Fr James McCartney, chief executive of the Blackburn-based charity THOMAS, talked about the challenge of turning people away from “the chaos of addiction” during a keynote speech to statutory and voluntary sector organisations.
Fr McCartney and THOMAS are spearheading an initiative called the Mona Street Project, which provides recovery programmes and community and residential rehabilitation for more than 200 addicts across the city of Salford.
The project involves former offenders, who have graduated through THOMAS, working alongside seconded staff from Salford Community Leisure to help other substance misuse offenders turn away from drug and alcohol addiction and crime. Fr McCartney, parish priest at the Sacred Heart in Blackburn, said: “We are trying to help people turn away from the chaos of addiction by providing recovery programmes and community and residential rehabilitation through the Mona Street Project.
“After a successful pilot, we are now case managing over 200 addicts and the hope is this will become a blueprint for recovery nationally.

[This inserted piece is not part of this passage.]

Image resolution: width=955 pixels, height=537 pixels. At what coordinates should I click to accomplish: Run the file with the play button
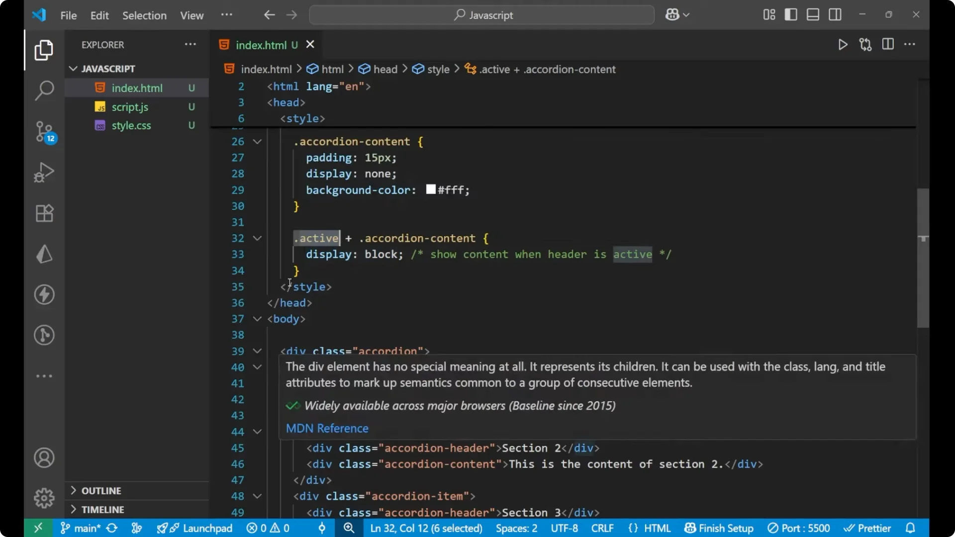coord(843,44)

“THOMAS graduates are working with staff from Salford Community Leisure to help other substance misuse offenders turn away from a life of drugs, alcohol and crime.”
Phil Valentine, founder and chief executive of the Connecticut Community for Addiction Recovery (CCAR) also spoke about his personal battle with alcohol and cocaine addiction during the conference at Salford Cathedral Centre.
Mark Gilman, recovery lead for the National Treatment Agency, discussed the work his organisation carries out nationally around recovery.